Internet-Unternehmer Nicholas Merrill Wie das FBI einen Internet-Unternehmer zum Schweigen bringt

  • Seit 2004 kämpft Nicholas Merrill gegen das FBI. Die Behörde will, dass der Mann schweigt.
  • Das FBI wollte von Merrill Informationen über seine Kunden. Doch dieser lehnte ab und klagte. Vor Gericht hat Merrill mehrfach gewonnen.
  • Wenn die Regierung nicht innerhalb von 90 Tagen Berufung einlegt, will Merrill en detail erklären, was das FBI wissen wollte.
Von Hakan Tanriverdi, New York

Nicholas Merrill ist erstaunlich gelassen dafür, dass er nach elf Jahren Schweigepflicht vielleicht endlich reden darf. "Ich hätte nie gedacht, dass dieser Fall mich ein Viertel meines Lebens beschäftigten würde", sagt er und zuckt mit den Schultern. Merrill ist 42 Jahre alt und hat sich daran gewöhnt, seine Geschichte bei Kaffee und Kippe zu erzählen. Er arbeitet zurzeit in Manhattan und macht eine kurze Pause von der Arbeit bei einem Kunden, über den er keine Infos preisgeben will. Sachen für sich zu behalten, das ist seine Stärke. Niemand dürfte das besser wissen als der Gegner von Merrill: die zum US-Inlandsgeheimdienst mutierte Bundespolizei FBI.

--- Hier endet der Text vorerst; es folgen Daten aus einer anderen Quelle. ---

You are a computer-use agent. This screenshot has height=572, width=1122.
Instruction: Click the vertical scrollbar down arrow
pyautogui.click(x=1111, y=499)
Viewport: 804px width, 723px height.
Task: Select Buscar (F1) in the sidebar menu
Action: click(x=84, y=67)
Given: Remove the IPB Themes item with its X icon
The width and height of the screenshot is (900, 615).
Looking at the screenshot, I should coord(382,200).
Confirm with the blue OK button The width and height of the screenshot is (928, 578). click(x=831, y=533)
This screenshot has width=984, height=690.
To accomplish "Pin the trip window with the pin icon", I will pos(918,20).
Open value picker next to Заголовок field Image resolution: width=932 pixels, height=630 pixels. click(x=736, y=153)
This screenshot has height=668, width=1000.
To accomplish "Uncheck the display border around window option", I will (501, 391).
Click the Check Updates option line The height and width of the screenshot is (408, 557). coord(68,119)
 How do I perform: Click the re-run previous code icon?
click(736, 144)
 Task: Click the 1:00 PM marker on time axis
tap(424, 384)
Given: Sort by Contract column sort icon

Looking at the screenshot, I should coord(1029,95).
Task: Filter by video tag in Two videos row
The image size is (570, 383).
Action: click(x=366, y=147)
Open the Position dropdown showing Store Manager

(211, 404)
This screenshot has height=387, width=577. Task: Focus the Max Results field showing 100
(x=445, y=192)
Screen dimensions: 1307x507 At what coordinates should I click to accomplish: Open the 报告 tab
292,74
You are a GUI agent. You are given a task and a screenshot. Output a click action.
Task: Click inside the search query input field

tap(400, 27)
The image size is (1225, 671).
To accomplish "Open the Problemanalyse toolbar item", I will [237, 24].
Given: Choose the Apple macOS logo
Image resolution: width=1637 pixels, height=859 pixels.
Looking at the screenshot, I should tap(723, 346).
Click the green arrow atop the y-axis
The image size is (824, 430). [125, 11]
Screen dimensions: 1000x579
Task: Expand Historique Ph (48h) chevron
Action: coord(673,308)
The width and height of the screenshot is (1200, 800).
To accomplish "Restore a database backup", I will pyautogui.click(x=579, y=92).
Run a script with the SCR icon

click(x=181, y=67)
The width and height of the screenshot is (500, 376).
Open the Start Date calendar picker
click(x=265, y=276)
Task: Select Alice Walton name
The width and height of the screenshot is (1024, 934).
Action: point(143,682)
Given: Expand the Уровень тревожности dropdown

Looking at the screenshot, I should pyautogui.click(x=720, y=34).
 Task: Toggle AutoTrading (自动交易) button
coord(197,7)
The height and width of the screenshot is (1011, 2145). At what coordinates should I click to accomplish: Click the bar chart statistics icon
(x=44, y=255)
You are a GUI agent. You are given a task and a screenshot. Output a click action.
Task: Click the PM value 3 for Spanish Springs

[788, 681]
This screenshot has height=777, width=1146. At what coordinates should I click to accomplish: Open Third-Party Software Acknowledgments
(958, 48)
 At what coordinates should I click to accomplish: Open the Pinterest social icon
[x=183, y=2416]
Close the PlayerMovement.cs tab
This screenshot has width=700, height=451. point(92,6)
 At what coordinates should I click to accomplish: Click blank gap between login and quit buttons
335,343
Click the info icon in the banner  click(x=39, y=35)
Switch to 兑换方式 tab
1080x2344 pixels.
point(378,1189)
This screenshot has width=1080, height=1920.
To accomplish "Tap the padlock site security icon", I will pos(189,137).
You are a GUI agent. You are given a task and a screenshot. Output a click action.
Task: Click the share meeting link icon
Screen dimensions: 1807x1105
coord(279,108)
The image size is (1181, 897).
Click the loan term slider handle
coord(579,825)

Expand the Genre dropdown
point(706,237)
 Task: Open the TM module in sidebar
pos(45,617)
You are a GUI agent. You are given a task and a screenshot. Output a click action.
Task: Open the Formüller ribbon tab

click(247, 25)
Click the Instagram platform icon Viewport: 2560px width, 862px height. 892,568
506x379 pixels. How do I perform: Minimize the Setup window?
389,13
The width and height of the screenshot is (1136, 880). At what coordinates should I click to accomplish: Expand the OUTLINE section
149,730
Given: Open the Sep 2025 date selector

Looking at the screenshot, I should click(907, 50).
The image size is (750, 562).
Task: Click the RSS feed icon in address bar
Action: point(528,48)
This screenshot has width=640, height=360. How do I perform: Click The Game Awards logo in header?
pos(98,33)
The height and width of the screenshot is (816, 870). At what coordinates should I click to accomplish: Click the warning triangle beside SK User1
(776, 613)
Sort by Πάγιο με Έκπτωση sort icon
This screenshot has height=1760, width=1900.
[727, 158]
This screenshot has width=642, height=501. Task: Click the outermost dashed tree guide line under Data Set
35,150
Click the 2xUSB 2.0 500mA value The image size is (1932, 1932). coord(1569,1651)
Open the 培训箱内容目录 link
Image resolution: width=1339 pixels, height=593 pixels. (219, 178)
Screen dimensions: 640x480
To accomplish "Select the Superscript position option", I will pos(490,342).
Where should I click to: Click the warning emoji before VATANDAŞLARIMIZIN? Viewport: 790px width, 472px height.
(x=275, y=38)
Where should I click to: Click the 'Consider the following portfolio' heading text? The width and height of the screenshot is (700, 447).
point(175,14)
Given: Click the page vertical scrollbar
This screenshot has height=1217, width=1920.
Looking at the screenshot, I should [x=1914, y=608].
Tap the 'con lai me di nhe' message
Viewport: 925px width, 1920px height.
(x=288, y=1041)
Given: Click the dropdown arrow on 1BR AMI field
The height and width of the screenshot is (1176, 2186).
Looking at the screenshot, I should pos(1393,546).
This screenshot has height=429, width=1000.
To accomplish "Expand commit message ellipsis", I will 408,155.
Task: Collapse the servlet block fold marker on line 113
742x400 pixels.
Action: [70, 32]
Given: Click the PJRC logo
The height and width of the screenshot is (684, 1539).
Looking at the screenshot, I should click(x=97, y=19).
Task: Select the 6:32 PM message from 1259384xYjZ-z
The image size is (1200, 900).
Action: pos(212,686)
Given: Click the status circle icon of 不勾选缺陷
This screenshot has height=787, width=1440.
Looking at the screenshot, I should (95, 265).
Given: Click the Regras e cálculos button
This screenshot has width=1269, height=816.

2004 riefen Agenten an. Merrill betrieb zu der Zeit eine Webhosting-Firma namens Calyx Internet Access. Kunden zahlen Geld und kriegen im Gegenzug Speicherplatz, um ihre Webseite ins Netz zu stellen. Die Agenten teilten Merrill mit, dass sie einen Brief für ihn hätten. Keine zwei Stunden später klopfte das FBI an seine Tür. Es wollte Informationen über einen von Merrills Kunden. Üblicherweise kommen solche Briefe mit der Unterschrift eines Richters. Die Judikative prüft, ob die Wünsche der Exekutive dem Gesetz nach zulässig sind. Doch der Brief, den Merrill nun in Händen hielt, wurde keinem Richter vorgelegt.

"Es war eine furchtbare Zeit"

Es war ein sogenannter National Security Letter (NSL). Nach den Anschlägen im September 2001 bekamen US-Behörden mit dem Patriot Act weitreichende Befugnisse, um Terroristen aufzuspüren, bevor diese ein Attentat durchführen können. Diese Befugnisse umfassten auch die Art und Weise, wie NSL eingesetzt werden dürfen. Eine der Änderungen: Ein konkreter Tatverdacht ist nicht länger von Nöten. Die "Relevanz" für eine Ermittlung, um Terroranschläge zu verhindern, reicht aus. Einer von Präsident Obama eingesetzten Expertenkommission zufolge verschickt das FBI 60 NSL pro Tag. Zusammen mit dem Brief erhielt Merrill eine gag order, die Schweigepflicht. Das FBI verbat ihm, über den Erhalt des Briefes zu sprechen. "Es war eine furchtbare Zeit", sagt er heute.

Ein US-Richter hat vergangene Woche entschieden, dass die Regierung nicht das Recht hat, Menschen auf unbestimmte Zeit zum Schweigen zu verdonnern. Noch bleibt Merrill leise, da gegen das Gerichtsurteil Berufung eingelegt werden kann. Nur so viel soll er einer Journalistin des Wall Street Journal einmal gesagt haben: Wenn die Menschen wüssten, welche Informationen das FBI wollte, wären sie schockiert. Die Aussage stammt aus einer Zeit, zu der die Enthüllungen von Snowden schon bekannt waren.